Casi 24 horas después de un crimen perpetrado en la terminal de ómnibus de Salvador Mazza, efectivos de la comisaría 40 junto con el personal de la subcomisaría de Aguaray detuvieron al segundo sospechoso. La detención se logró tras un operativo de vigilancia dispuesto por el fiscal penal a cargo de la causa, Armando Cazón. De esta forma los dos principales sospechosos del asesinato de un turista boliviano ya están en manos de la justicia.

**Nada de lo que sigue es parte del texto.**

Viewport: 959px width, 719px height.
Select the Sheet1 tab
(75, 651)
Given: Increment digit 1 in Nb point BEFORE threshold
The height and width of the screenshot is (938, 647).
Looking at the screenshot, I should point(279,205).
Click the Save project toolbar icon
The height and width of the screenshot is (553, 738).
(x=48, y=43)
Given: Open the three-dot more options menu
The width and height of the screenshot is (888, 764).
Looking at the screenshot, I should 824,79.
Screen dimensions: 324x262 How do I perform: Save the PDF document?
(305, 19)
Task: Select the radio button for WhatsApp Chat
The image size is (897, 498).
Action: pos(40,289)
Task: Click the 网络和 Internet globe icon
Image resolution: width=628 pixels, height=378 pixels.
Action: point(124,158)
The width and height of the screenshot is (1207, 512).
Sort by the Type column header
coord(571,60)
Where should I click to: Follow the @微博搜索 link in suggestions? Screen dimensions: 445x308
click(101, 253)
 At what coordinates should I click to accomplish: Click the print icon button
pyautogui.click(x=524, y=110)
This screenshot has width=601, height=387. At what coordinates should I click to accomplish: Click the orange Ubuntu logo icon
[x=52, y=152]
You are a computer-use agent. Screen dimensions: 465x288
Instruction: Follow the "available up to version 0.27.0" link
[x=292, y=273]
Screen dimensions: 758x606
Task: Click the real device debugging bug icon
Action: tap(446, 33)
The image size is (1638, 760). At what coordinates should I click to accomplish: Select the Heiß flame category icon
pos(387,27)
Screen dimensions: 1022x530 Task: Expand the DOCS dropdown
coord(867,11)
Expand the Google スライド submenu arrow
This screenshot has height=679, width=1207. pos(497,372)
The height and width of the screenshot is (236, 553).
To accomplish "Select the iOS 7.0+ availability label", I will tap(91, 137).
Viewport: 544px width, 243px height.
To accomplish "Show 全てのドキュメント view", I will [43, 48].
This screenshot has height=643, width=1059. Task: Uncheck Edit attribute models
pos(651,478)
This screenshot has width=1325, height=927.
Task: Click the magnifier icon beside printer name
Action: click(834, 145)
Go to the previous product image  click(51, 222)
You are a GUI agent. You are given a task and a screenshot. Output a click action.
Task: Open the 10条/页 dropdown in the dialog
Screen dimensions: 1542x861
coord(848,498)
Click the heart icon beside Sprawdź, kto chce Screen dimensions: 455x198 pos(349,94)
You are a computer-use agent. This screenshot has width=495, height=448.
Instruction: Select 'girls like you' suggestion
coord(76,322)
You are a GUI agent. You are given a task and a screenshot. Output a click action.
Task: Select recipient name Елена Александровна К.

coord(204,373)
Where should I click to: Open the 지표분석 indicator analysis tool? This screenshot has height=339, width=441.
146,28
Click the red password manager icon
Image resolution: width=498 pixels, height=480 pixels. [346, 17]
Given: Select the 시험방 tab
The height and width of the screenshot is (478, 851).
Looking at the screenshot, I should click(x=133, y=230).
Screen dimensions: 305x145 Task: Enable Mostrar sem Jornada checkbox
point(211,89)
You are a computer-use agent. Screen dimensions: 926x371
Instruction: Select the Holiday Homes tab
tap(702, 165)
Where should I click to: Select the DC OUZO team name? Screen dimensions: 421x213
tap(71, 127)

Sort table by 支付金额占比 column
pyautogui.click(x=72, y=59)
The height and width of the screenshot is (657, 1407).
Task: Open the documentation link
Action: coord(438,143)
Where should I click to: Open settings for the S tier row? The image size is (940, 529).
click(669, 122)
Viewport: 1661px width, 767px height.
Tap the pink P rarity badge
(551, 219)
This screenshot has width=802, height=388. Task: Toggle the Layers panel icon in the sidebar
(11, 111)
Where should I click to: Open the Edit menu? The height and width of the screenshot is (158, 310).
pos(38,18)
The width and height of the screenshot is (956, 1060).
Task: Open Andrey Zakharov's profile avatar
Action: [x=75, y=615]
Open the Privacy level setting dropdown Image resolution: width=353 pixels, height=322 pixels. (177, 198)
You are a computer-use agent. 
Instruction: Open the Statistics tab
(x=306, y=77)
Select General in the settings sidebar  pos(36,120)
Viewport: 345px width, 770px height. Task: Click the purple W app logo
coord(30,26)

El segundo detenido fue identificado por la fuerza policial como Herán T. Peralta, de 22 años. Junto a Félix Gareca, de 35 años, supuestos "changarines" en la terminal de Salvador Mazza, son conocidos en el ambiente delictivo y tienen un prontuario considerable. El más grande fue apresado el viernes al cabo de algunos minutos del feroz ataque, mientras que el segundo fue capturado cerca de las 17.50 de ayer en una casa de Aguaray. Los testigos entrevistados por los agentes policiales aportaron los datos necesarios para capturar rápidamente a los sospechosos.
Cerca de las 17 del viernes llegó un micro a la terminal de la localidad fronteriza. La víctima, Alexander Mamaní (20 años) y su hermano (en la edición del sábado se publicó erróneamente "hermana"), descendieron del ómnibus para trasladarse a Bolivia, su país de origen. En ese momento los changarines se ofrecieron a bajar el equipaje de los hermanos y, de manera parsimoniosa, los fueron llevando hacia un costado.
Uno de los supuestos criminales se puso atrás y el otro adelante de Mamaní. Le pidieron 50 pesos como forma de pago por el trabajo de bajar el equipaje mientras el joven les propuso pagarles 10 pesos. Fue en ese momento cuando el sujeto que estaba detrás le asestó un certero y fuerte golpe en la nuca. El boliviano cayó desvanecido y, tras ser trasladado al hospital local, falleció.
La autopsia
Los resultados de la autopsia ordenados por el fiscal Penal de la zona, Armando Cazón, se conocerán mañana. Mientras tanto, se supo que el golpe a traición que recibió Mamaní habría sido con el puño, certero y con mucha fuerza. Le produjo una fractura en la zona de la nuca que le generó una hemorragia interna. El sorpresivo accionar del sujeto no dio lugar a la reacción y esto, a su vez, perjudicó aún más a la víctima, que no tuvo ninguna chance de defenderse.